The greatest problem is that when you ask “Who am I”… who is going to answer you? Most probably the answer will come from your tradition, from your scriptures, from your conditioning. You have heard that “I am not the body, I am not the mind. I am the soul, I am the ultimate, Brahma, I am God” — all these kinds of thoughts you have heard before.

You will ask a few times, “Who am I? Who am I?”—And then you will say, “I am ultimate, BRAHMA.” And this is not a discovery, this is simply stupid. If you want to go rightly into the method, then the question has not to be verbally asked. “Who am I?” has not to be repeated verbally. Because as long as it remains a verbal question, you will supply a verbal answer from the head. You have to drop the verbal question. It has to remain just a vague idea, just like a thirst. Not that “I am thirsty,”—can you see the difference? When you are thirsty, you feel the thirst. And if you are in a desert, you feel the thirst in every fiber of your body. You don’t say, “I am thirsty, I am thirsty.” It is no longer a linguistic question, it is existential.

If “Who am I?” is an existential question, if you are not asking it in language but instead the feeling of the question is settling inside your center, then there is no need for any answer. Then it is none of the mind’s business. The mind will not hear that which is non-verbal, and the mind will not answer that which is non-verbal.

All your scriptures are in the mind, all your knowledge is gathered there.
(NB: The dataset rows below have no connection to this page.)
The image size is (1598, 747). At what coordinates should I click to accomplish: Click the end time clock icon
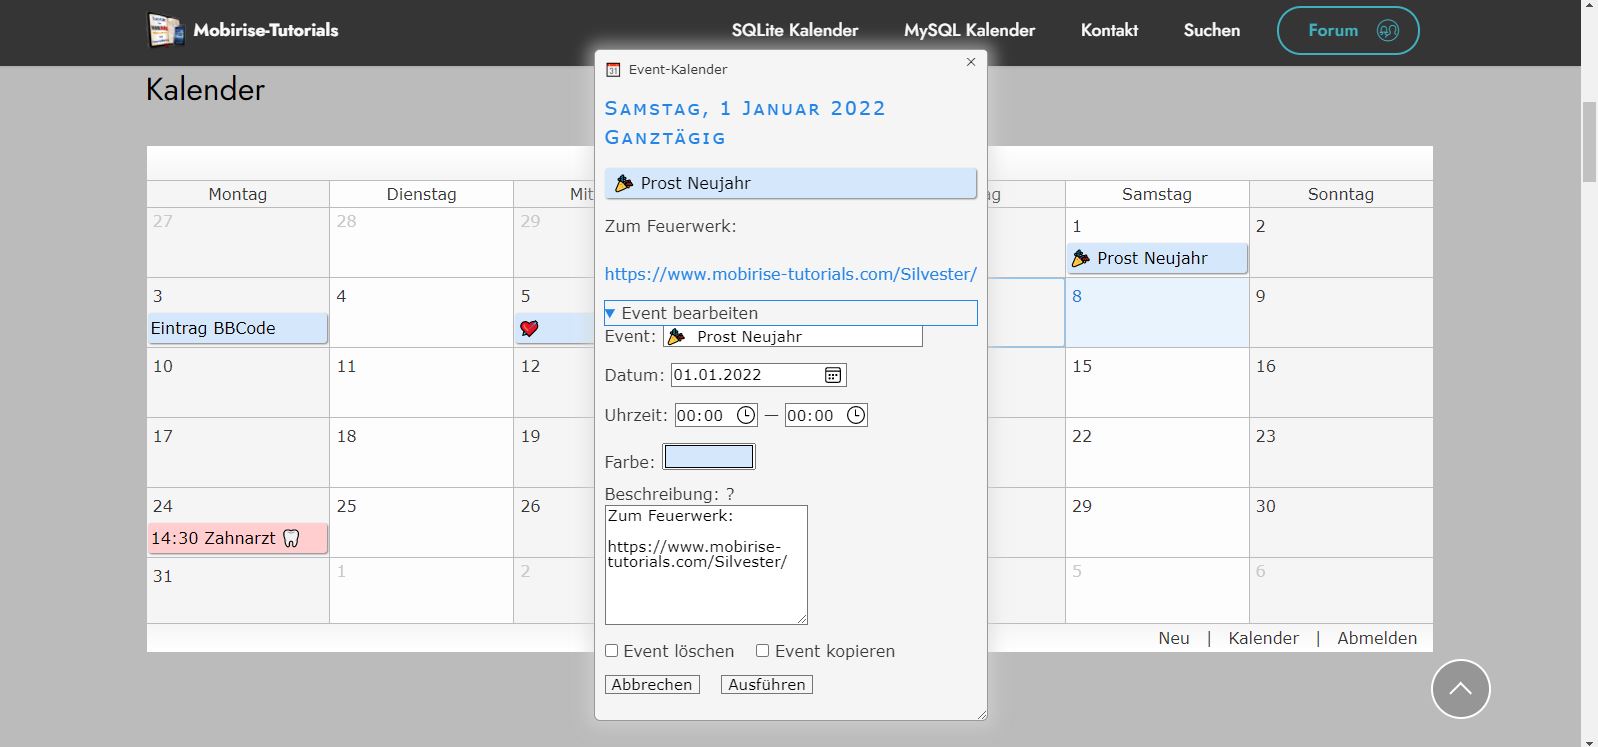click(856, 415)

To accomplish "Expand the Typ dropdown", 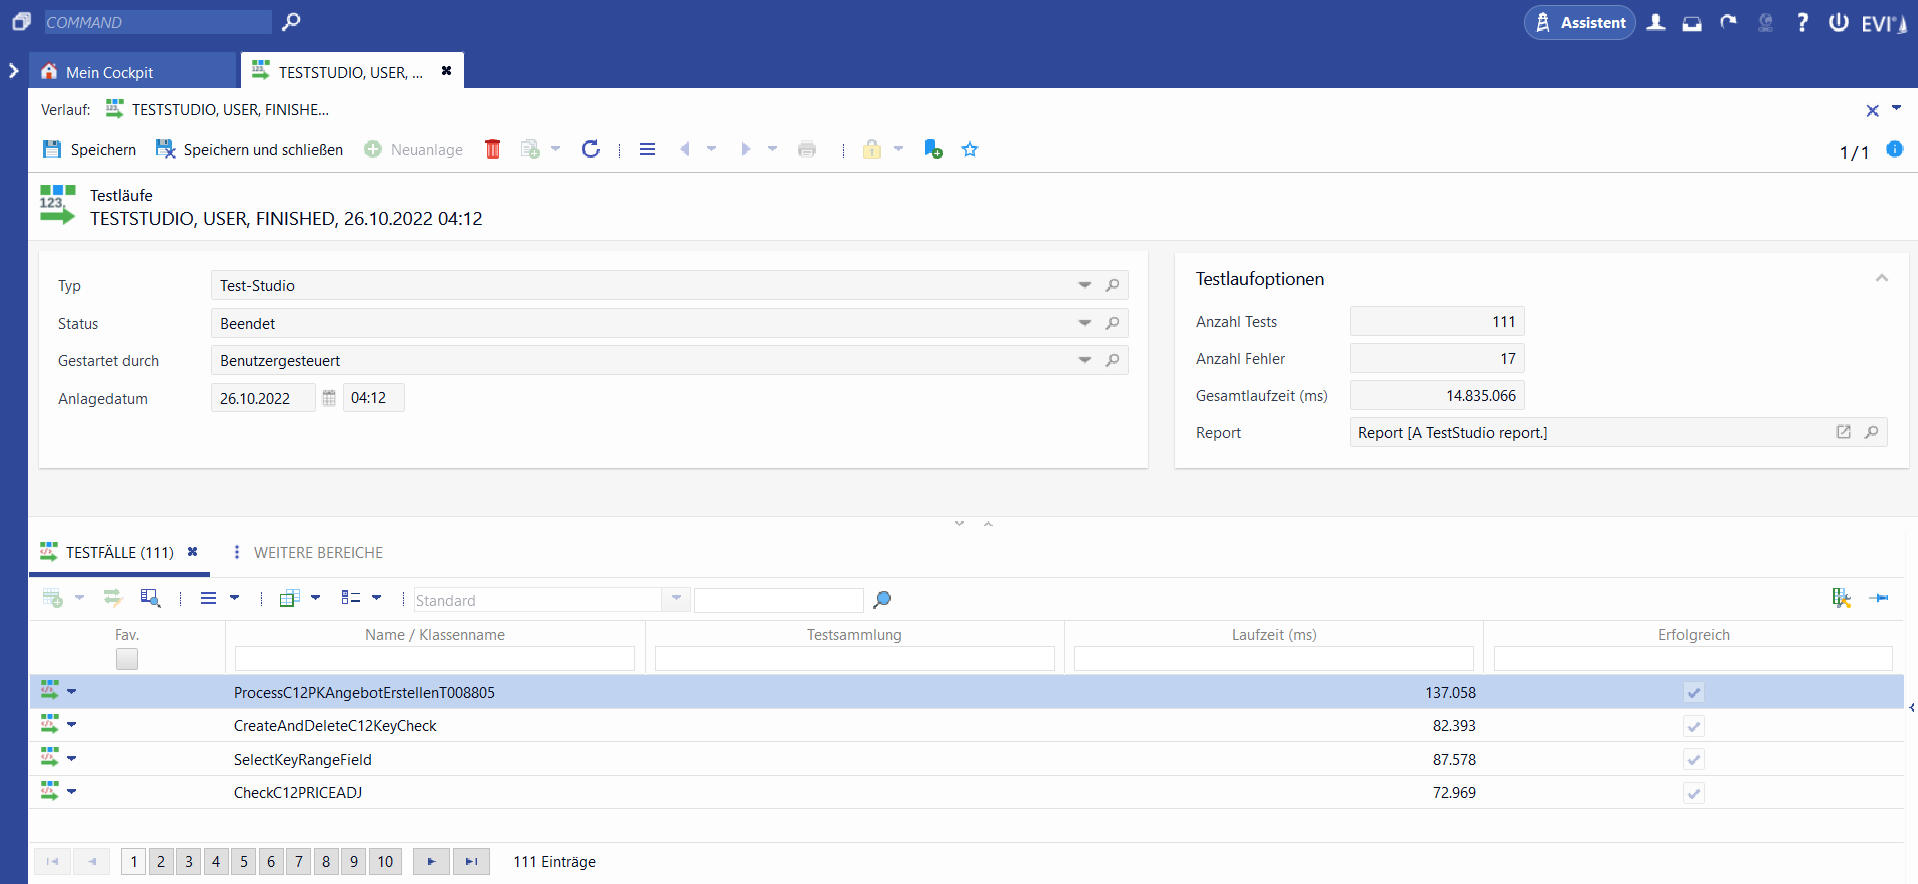I will 1084,286.
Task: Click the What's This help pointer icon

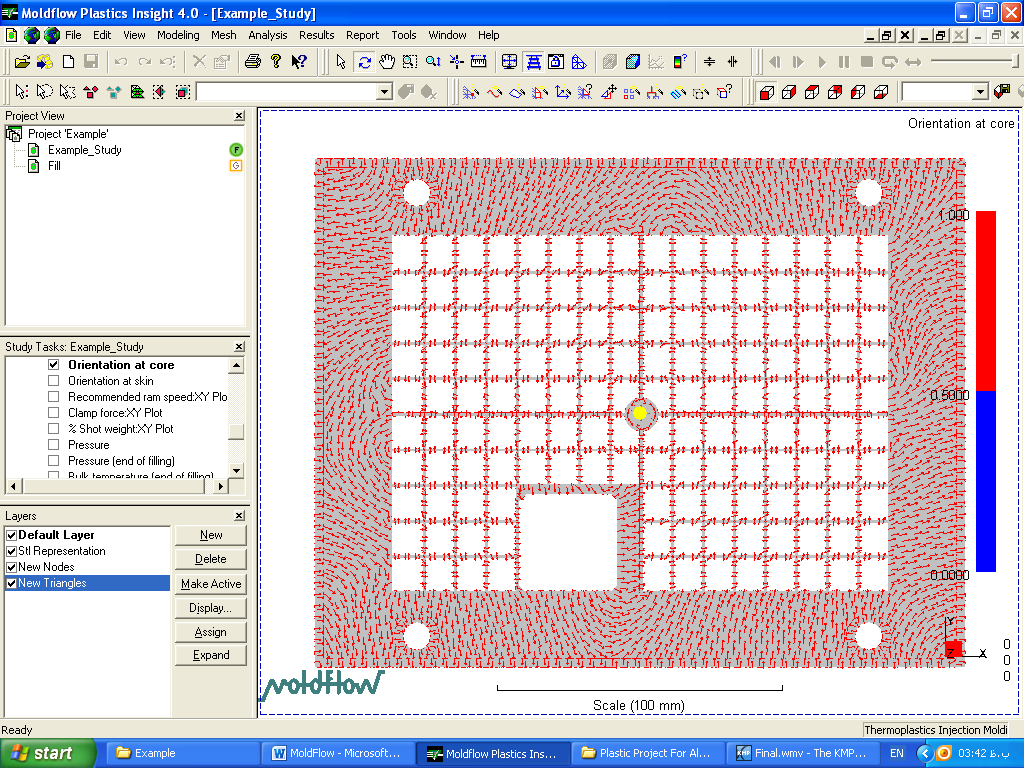Action: tap(299, 62)
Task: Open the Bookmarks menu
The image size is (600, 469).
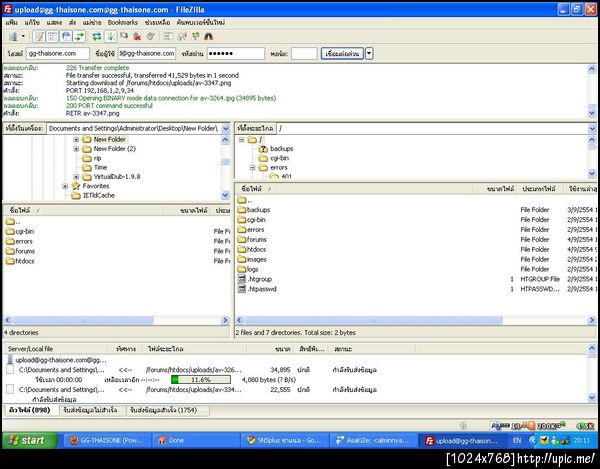Action: point(122,21)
Now you are entering an innocent space. You will not get the answer. You will get the feel, you will get the taste, you will get the smell. As you go deeper, you will be filled more with the feeling of being, of immortality, blissfulness, silence… a tremendous benediction.

But there is no answer like, “I am this, I am that.” All that is from the scriptures. This feeling is from you, and this feeling has a truth about it. It is a perfectly valid method.

One of the great masters of this century, Raman Maharshi, used only this method for his disciples: “Who am I?” But I have come across hundreds of his disciples—they are nowhere near the ultimate experience. And the reason is because they know the answer already.

I have asked them, “Do you know the answer?”

They said, “We know the answer.”

I said, “If you know the answer, then why are you asking? And your asking cannot go on very long—do it two or three times and the answer comes. The answer was already there, before the question.” So it is just a mind game. If you want to play it, you can play it. But if you really want to go into it as it was meant by Raman Maharshi, and by all the ancient seers, it is a nonverbal thirst.

Not knowing oneself hurts, it is a wound. Not knowing oneself makes the whole of life meaningless. You may know everything, only you do not know yourself—and that would be the first thing to know. So if you can avoid the danger of falling into a verbal question, it is perfectly good, you can go ahead.

You have also asked about witnessing, watching the breath and where one should watch. Anywhere—because the question is not where you are watching, the question is that you are watching. The emphasis is on watching, watchfulness. All those points are just excuses. You can watch the breath at the tip of the nose where the breath goes in, you can watch it while it is going in, you can watch it when it returns—you can watch it anywhere. You can watch thoughts moving inside. The whole point is not to get lost in what you are watching, as if that is important. That is not important. The important thing is that you are watchful, that you have not forgotten to watch, that you are watching… watching… watching.

And slowly, slowly, as the watcher becomes more and more solid, stable, unwavering, a transformation happens. The things that you were watching disappear. For the first time, the watcher itself becomes the watched; the observer itself becomes the observed. You have come home.